💡 Constipation is common, usually benign, but always rule out bowel obstruction first 🚨
(Look for distension, vomiting, absent bowel sounds, hernial orifices, AXR findings).
⚠️ Avoid stimulant laxatives until obstruction excluded.
🌿 Introduction
- Rome IV criteria exist for academic diagnosis [Rome IV link], but most clinical practice is pragmatic.
- Diet: encourage hydration 🥛, mobility 🚶, and fibre (aim 30 g/day).
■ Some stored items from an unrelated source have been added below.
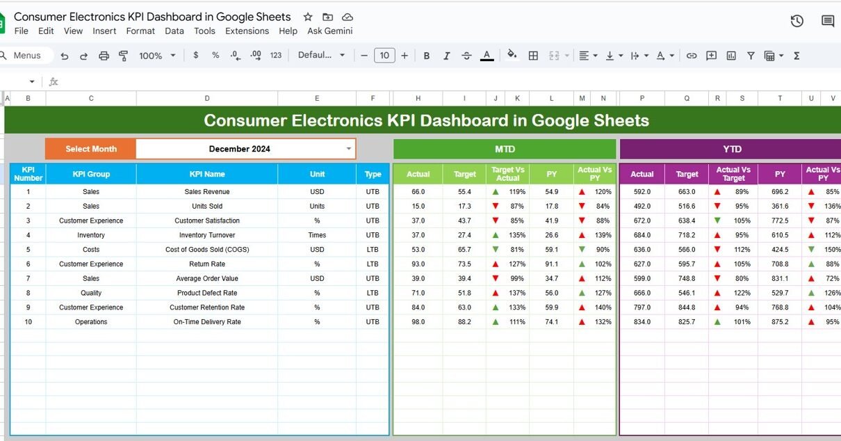Open the Functions sigma icon

(797, 56)
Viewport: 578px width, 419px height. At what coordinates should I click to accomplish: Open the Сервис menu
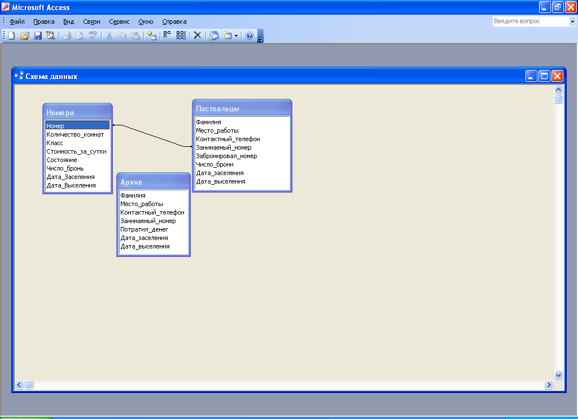tap(119, 21)
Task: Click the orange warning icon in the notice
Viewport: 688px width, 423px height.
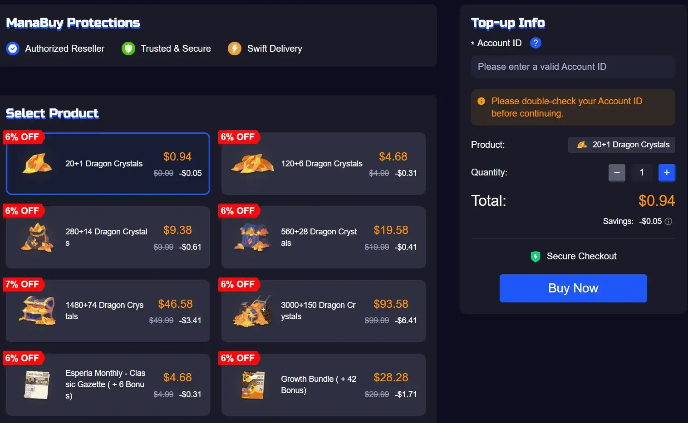Action: click(482, 101)
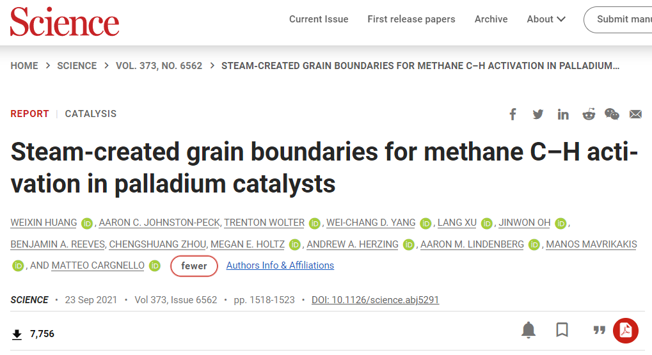Open the Current Issue menu item
Screen dimensions: 652x355
(319, 19)
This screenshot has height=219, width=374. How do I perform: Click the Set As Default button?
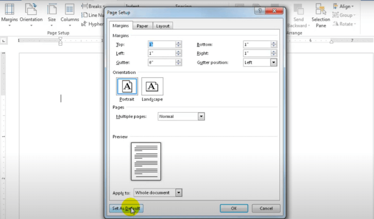click(x=126, y=208)
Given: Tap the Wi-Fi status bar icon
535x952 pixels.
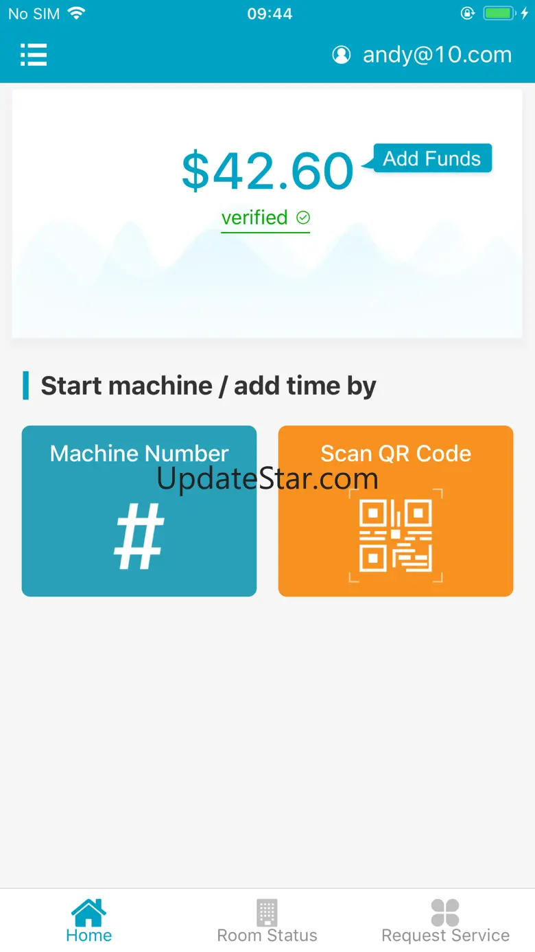Looking at the screenshot, I should [x=77, y=13].
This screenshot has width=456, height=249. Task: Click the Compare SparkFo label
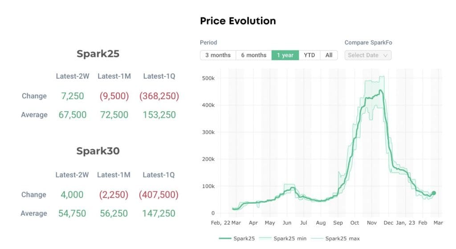coord(368,43)
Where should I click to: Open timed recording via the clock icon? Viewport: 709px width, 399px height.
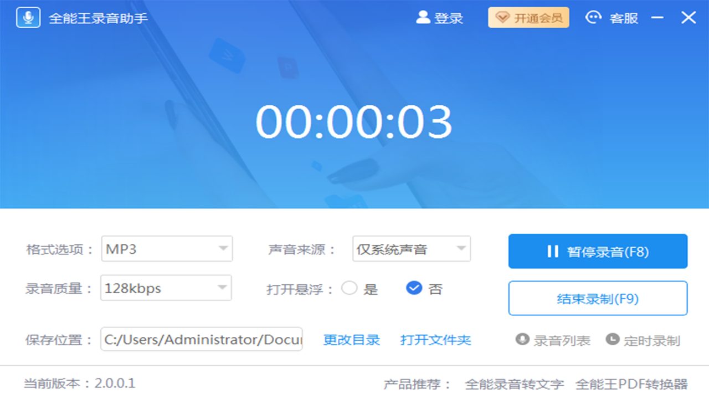[612, 341]
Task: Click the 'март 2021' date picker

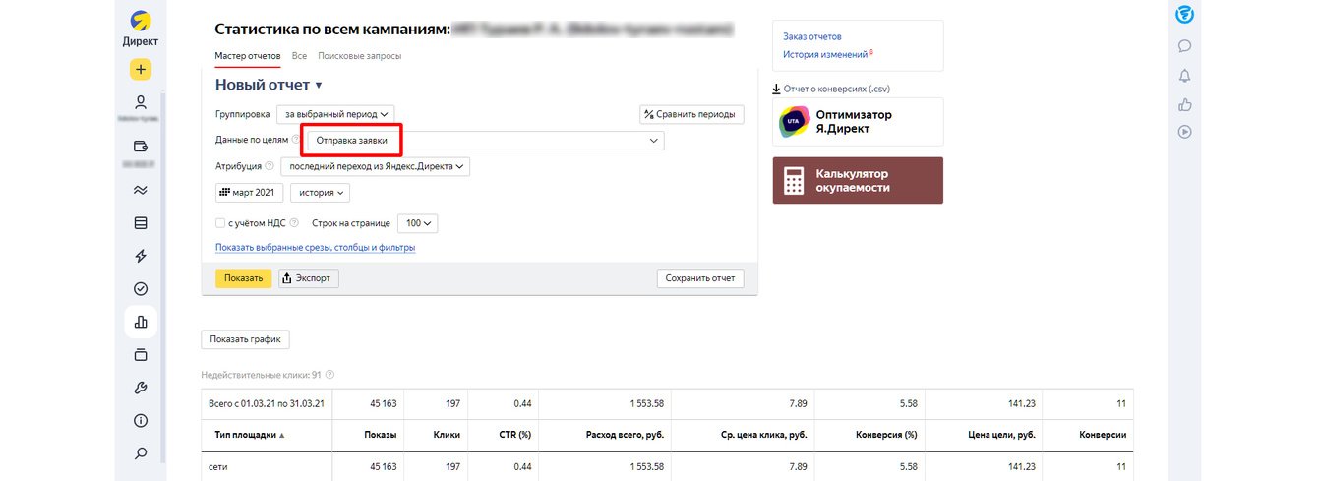Action: click(x=251, y=193)
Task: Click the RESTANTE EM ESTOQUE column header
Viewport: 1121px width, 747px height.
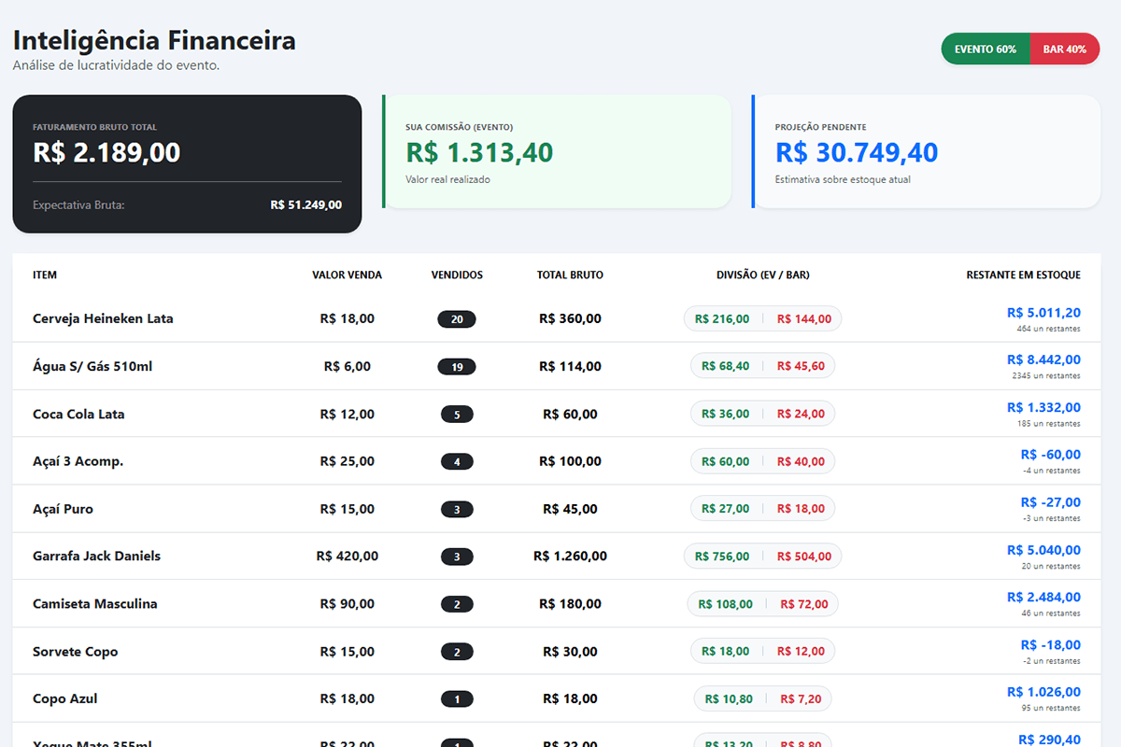Action: point(1024,275)
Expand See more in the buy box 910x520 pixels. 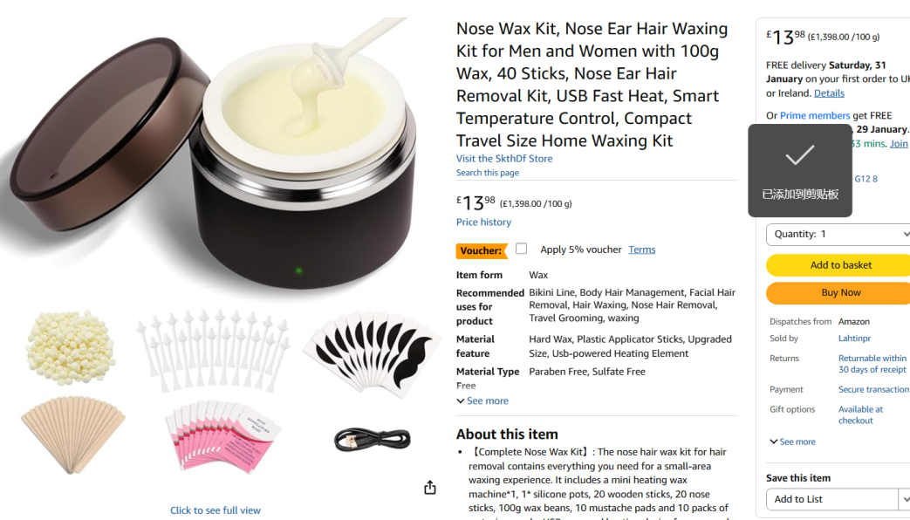pos(793,441)
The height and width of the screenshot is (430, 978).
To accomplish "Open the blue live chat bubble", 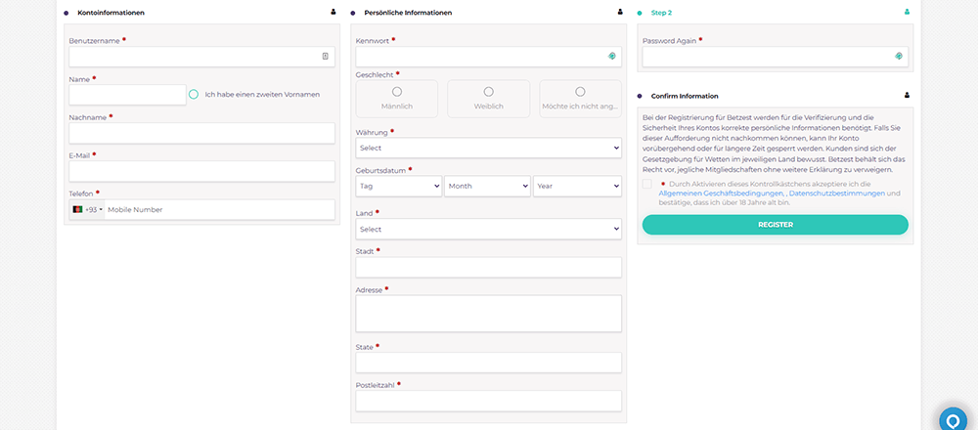I will [953, 420].
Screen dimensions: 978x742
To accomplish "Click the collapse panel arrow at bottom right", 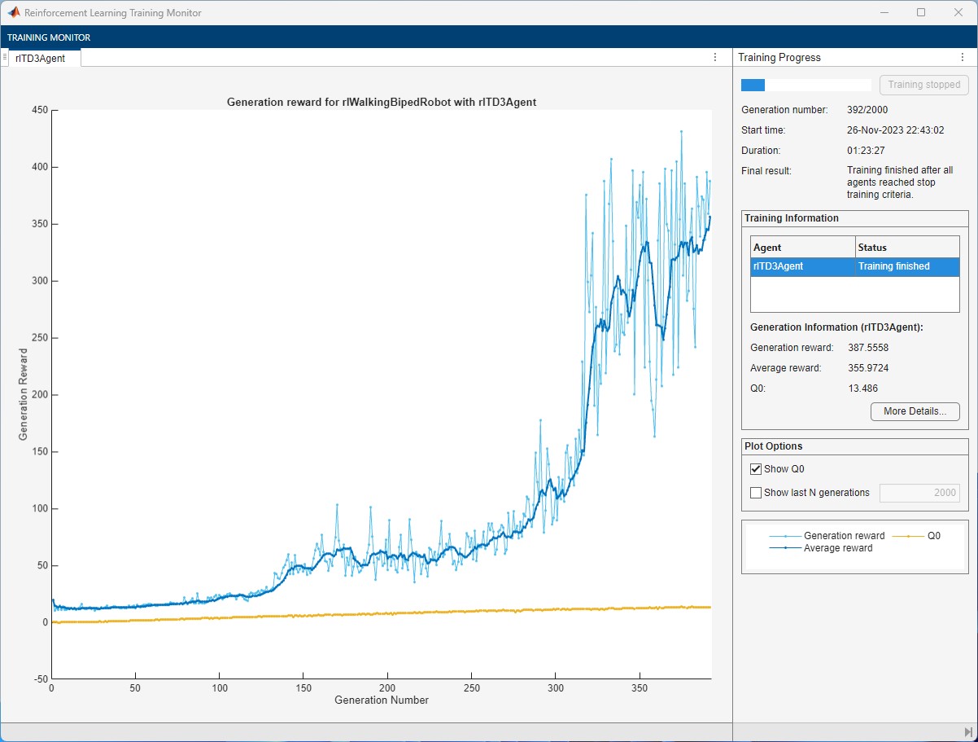I will click(x=967, y=732).
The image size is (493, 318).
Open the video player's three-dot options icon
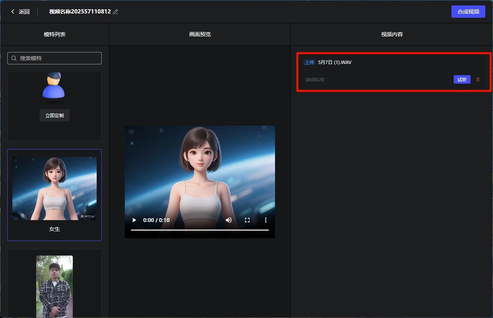[265, 220]

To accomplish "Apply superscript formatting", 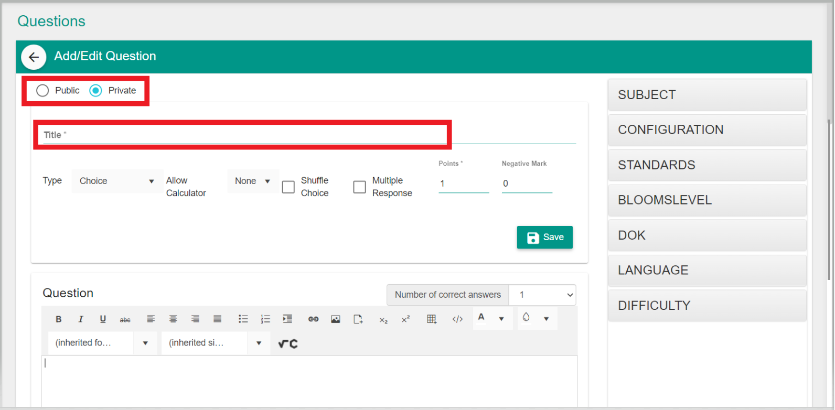I will (405, 319).
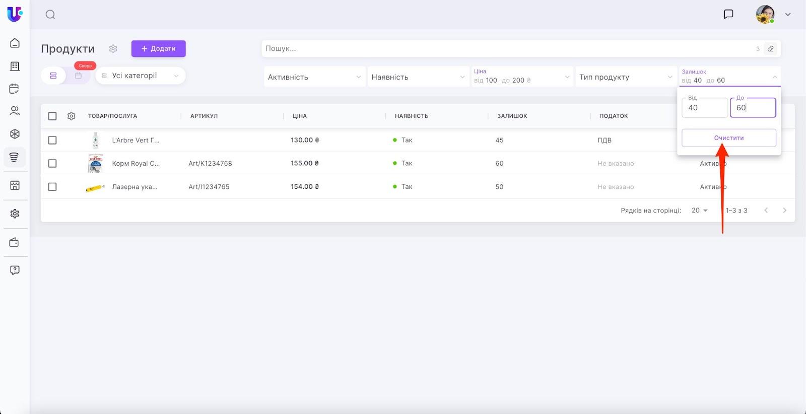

Sorbitol-rich fruits (apples, pears, plums, grapes, raspberries, prunes) are especially helpful.
- Normal variation: stool frequency ranges from twice daily to twice weekly.
🧠 Anatomy & Physiology of Defaecation
- Colon: absorbs water, compacts stool.
- Rectum: storage; stretch receptors trigger defaecation reflex.
- Anus:
- Internal sphincter: involuntary (smooth muscle)
- External sphincter: voluntary (skeletal muscle)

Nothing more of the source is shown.